§ **SELECTED TEXT**
»»
Is Our Engine Ruined? Possible Disaster Getting The Skoolie Home
September 9, 2020
On the way home I stopped at the first gas station I came across to fill up the bus and take a look around. The gas attendent thought it was pretty awesome that we were planning on converting it, and it put a smile on my face because I was thinking the same thing. Back on the road, and for two hours I concentrated on keeping the school bus between the lines. Not that it was hard, it was just different. Air brakes were a new experience, and the bus has an incredibly short wheelbase, so it turns on a dime. The motor is governed at 2500 RPM, so it will never be a speed demon, but it did great. I stayed between 50 and 55 the whole way, even up most of the hills. She is a fierce lady, and her throaty roar as she climbs hills lets you know that she means business.
I made it back to Eugene just in time to pick up our youngest kids from school in their very own bus. I stopped by the house to grab Lindsay as she had been able to zoom ahead in the Saab, and we headed out to pick up our first grader. On the way there the bus was still running like a champ, all of the gauges were right where they were supposed to be. We stopped on a particularly steep hill, and the smell of burning oil wafted thru the cabin. An oddity, but not unexpected from an older bus. It was obvious that we needed to seal the doghouse better, but that is all we thought at the time. We grabbed our youngest, and he was so freaking happy. There is nothing more exciting for a little boy than having his own bus. Off we went to pick up our sixth grader, and we got the same smell coming up the other side of that hill. A bit concerning, but again the gauges were all in the clear, so it didn’t freak us out. Our sixth grader was just as excited, and he came running when he saw us. We headed home, got the bus parked and opened up the doghouse to see what was going on.
««
§ **DATA SECTION**
»»
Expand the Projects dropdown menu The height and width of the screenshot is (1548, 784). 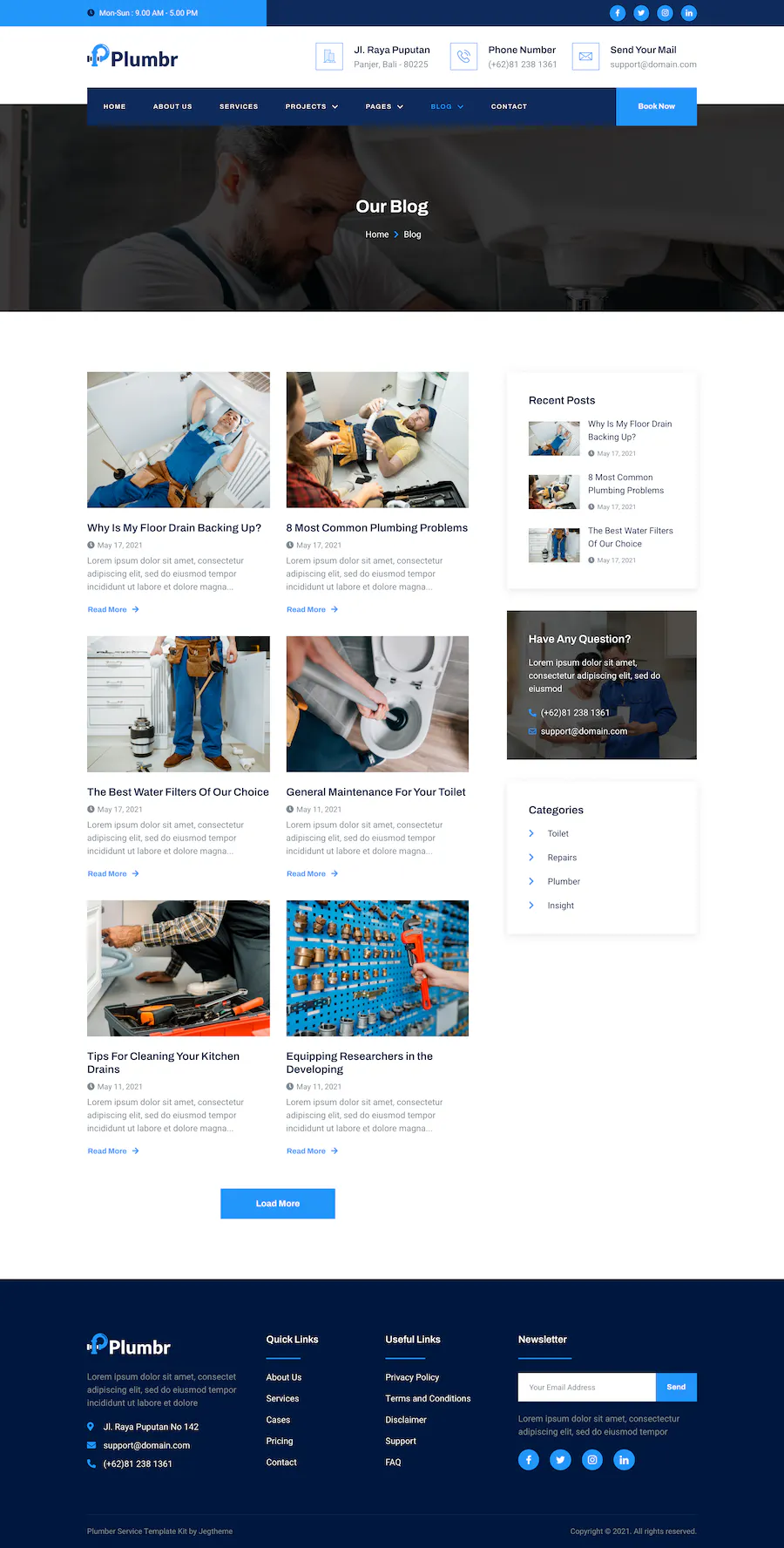[x=311, y=106]
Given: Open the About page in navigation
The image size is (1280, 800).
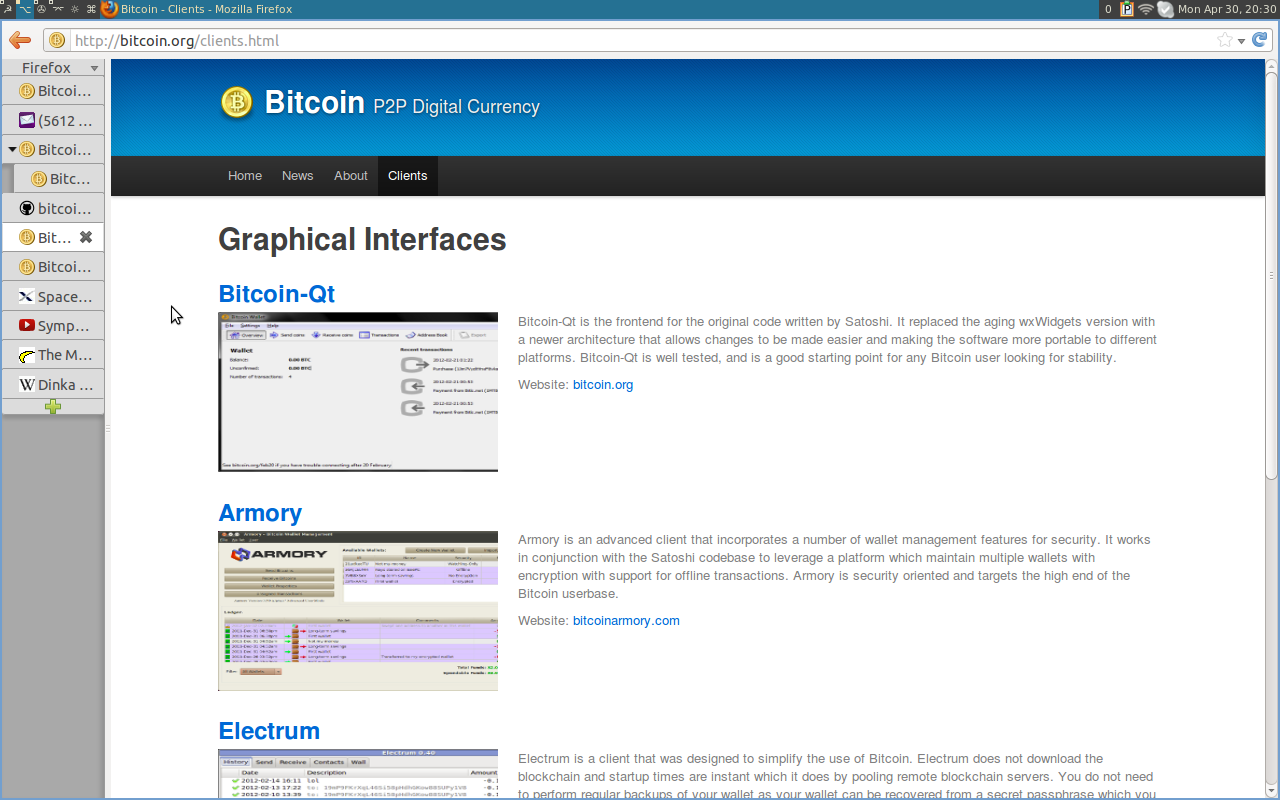Looking at the screenshot, I should pos(350,176).
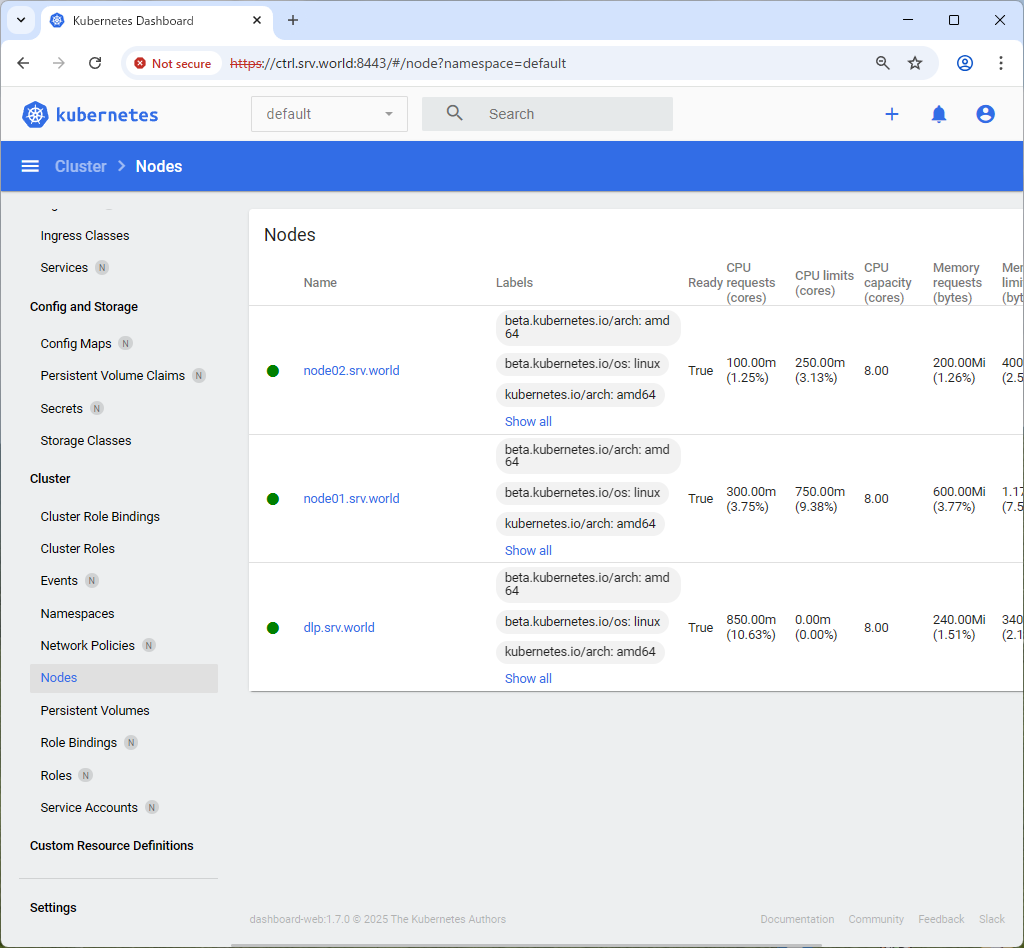Go to Cluster Role Bindings
The height and width of the screenshot is (948, 1024).
(x=100, y=516)
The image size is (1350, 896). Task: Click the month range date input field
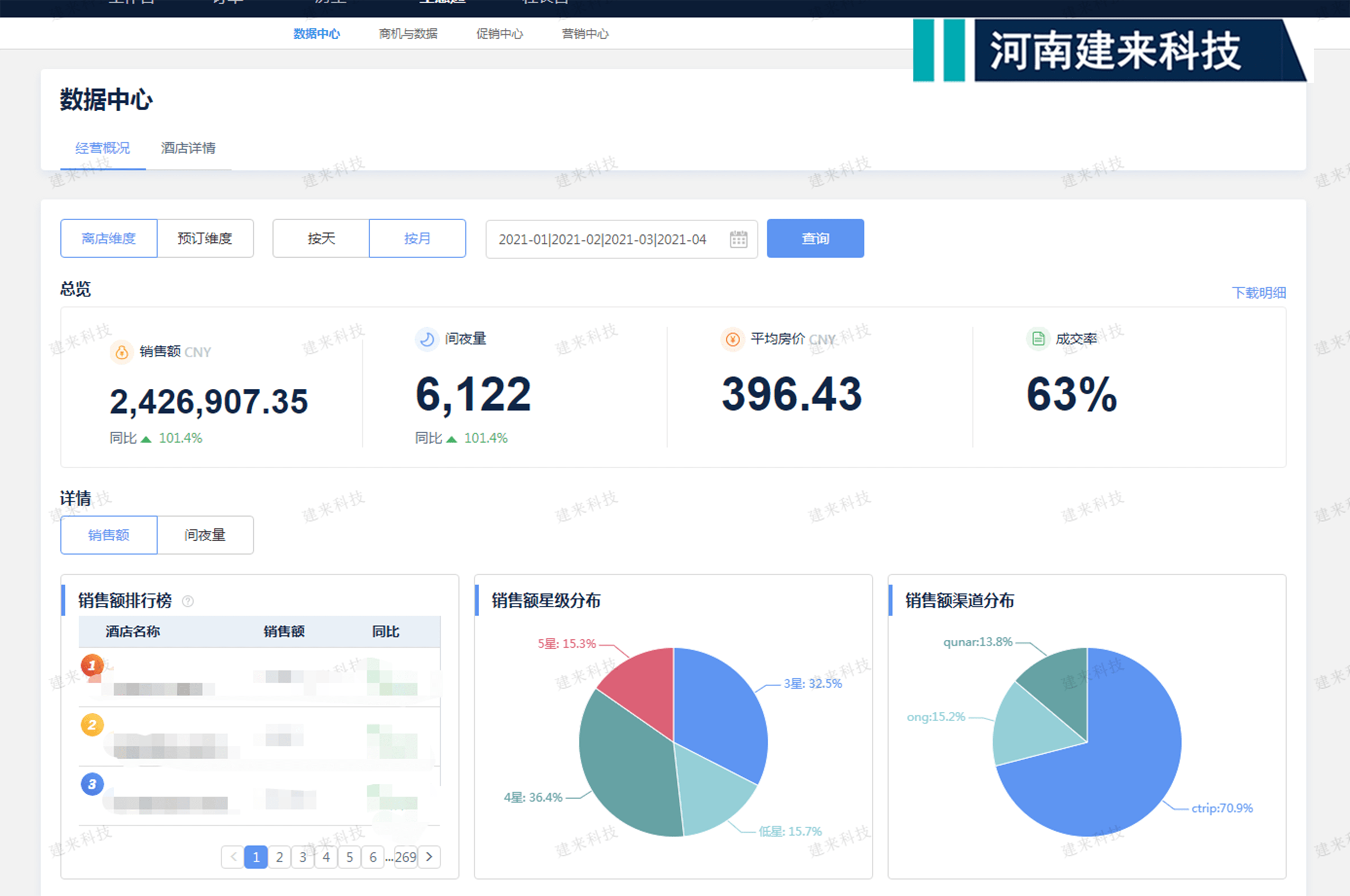click(621, 239)
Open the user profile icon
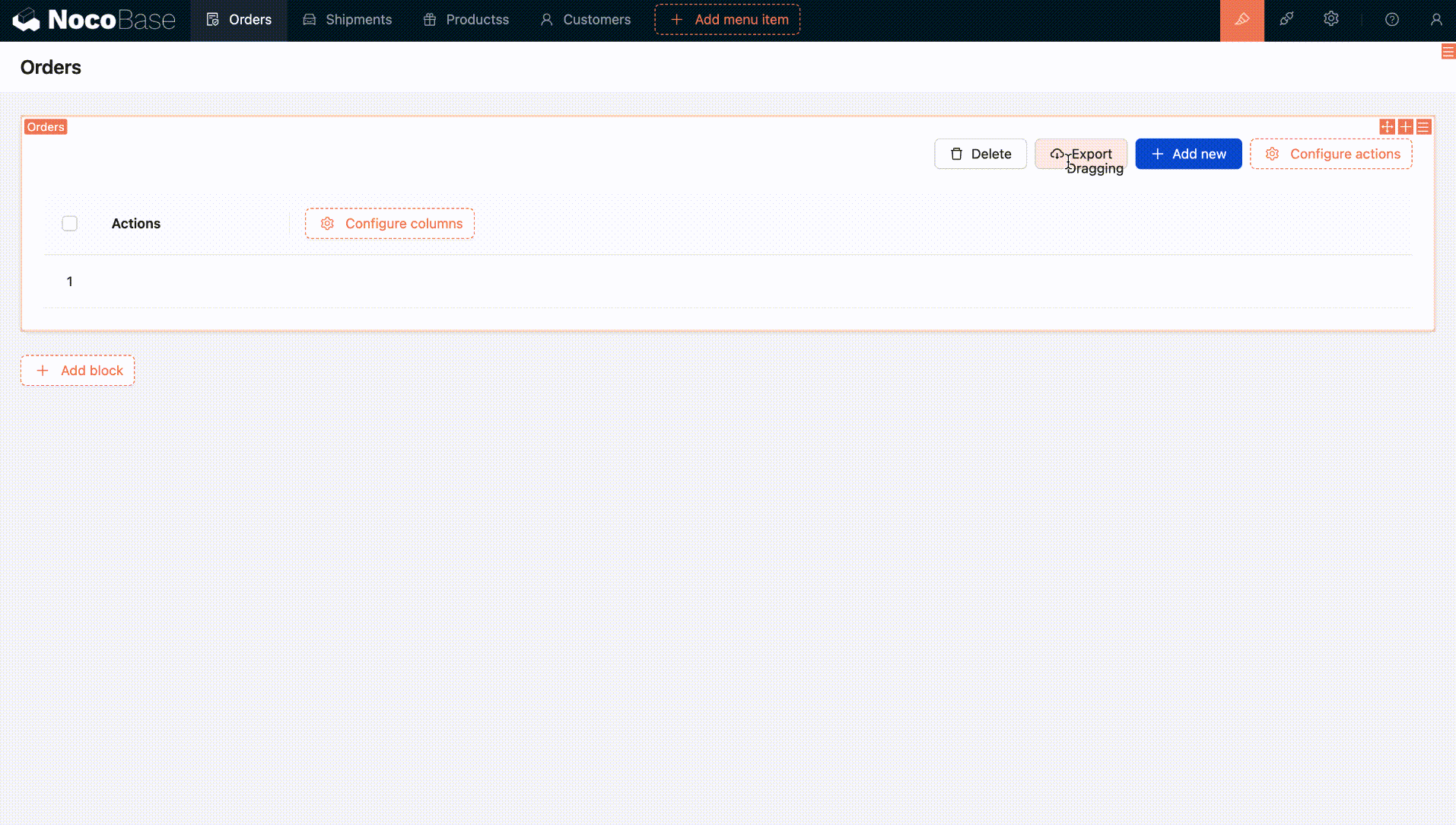 (1435, 20)
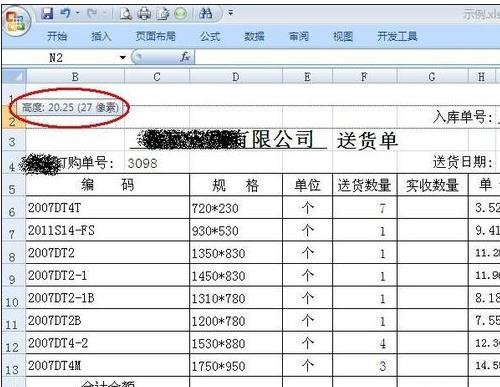
Task: Select the cell containing 2011S14-FS
Action: click(108, 230)
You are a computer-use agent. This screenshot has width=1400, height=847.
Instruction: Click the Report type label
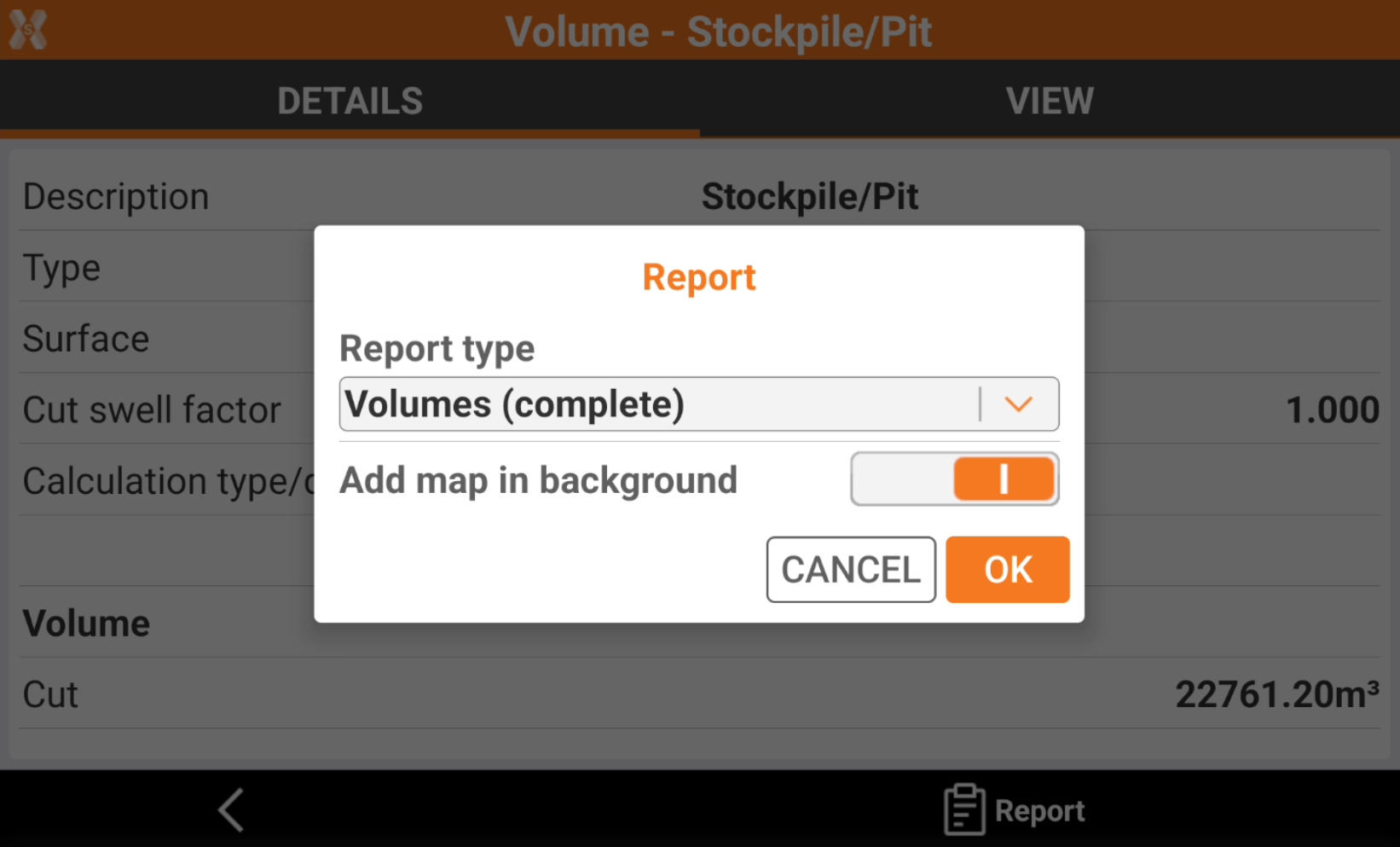[437, 349]
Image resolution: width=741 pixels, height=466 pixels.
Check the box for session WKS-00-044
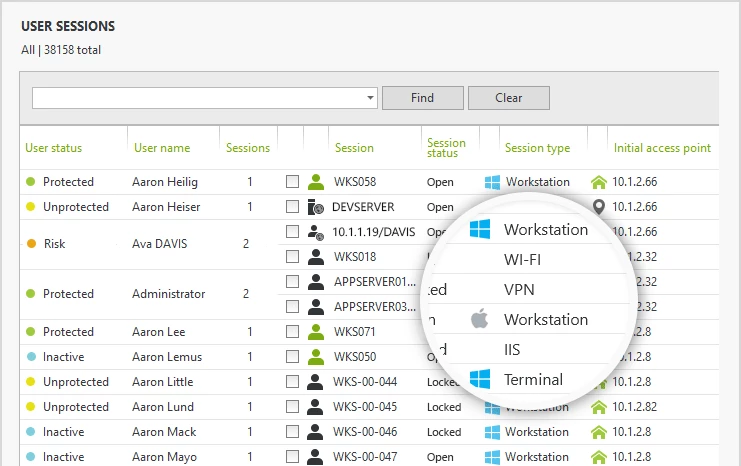pos(292,382)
««
Continue the blog post about bringing the school bus home, starting after the sentence about opening up the doghouse.

§ **RESULT FOR THIS EXERCISE**
When we left Coos Bay, the engine was clean with a full pan of motor oil. As I raised the doghouse and looked at the engine, my heart sank. I could have cried, right then and there. The entire top of the engine was coated in oil. The rear valve cover gasket was the worst, and you could see where it had been blown all over the back of the engine. I crawled under the bus, and there was oil everywhere. How much oil had we lost? I wiped off the underside of the engine as best I could, to see if I could pinpoint a leak but nothing was obvious. I want back into the bus and checked the oil.
There was no oil showing on the dipstick at all. I didn’t know that my heart could sink any further, but it did. Lindsay and I looked at each other, and at the engine, and we just sat in silence for a bit. What do you say, when you finally try to make your dream a reality, only to find it bleeding to death in your hands? We do what we have always done, and we rallied. Talked about the possibilities, what we had read and researched to this point. I ran to Napa before they closed, as they were having a sale on heavy duty diesel engine oil and picked up two gallons. I ran home, leveled the bus and got to work.
It turns out the bus was five quarts low. Five quarts. Looking at the engine, the only thing we could figure is that the fill port cap had not been put on properly, as the gasket was shot it would have been sputtering out the whole way home, with the problem worsening on the hills. There are a lot of hills between Coos Bay and Eugene. We had wanted to take the bus to our local Cummins shop anyways, but now it was a necessity, no matter what it was going to cost us. Had we ruined our engine? The possibility rocked us to the core, we had done everything we thought was right, and we still might have a thirty-foot paperweight sitting in our driveway.
The next day, I called Cummins and set up an appointment at 9am Friday morning. They had a two-hour minimum charge, and they would look at the engine, drivetrain and chassis and hopefully give us some answers. Insert 24 hours of waiting here. Trying to stay hopeful in the face of the very real possibility that we might have ruined our bus before we even had our first adventure. We had some other pretty crappy things happening in other parts of our life at the same time, and it felt like a waterfall of failure was pouring from the sky.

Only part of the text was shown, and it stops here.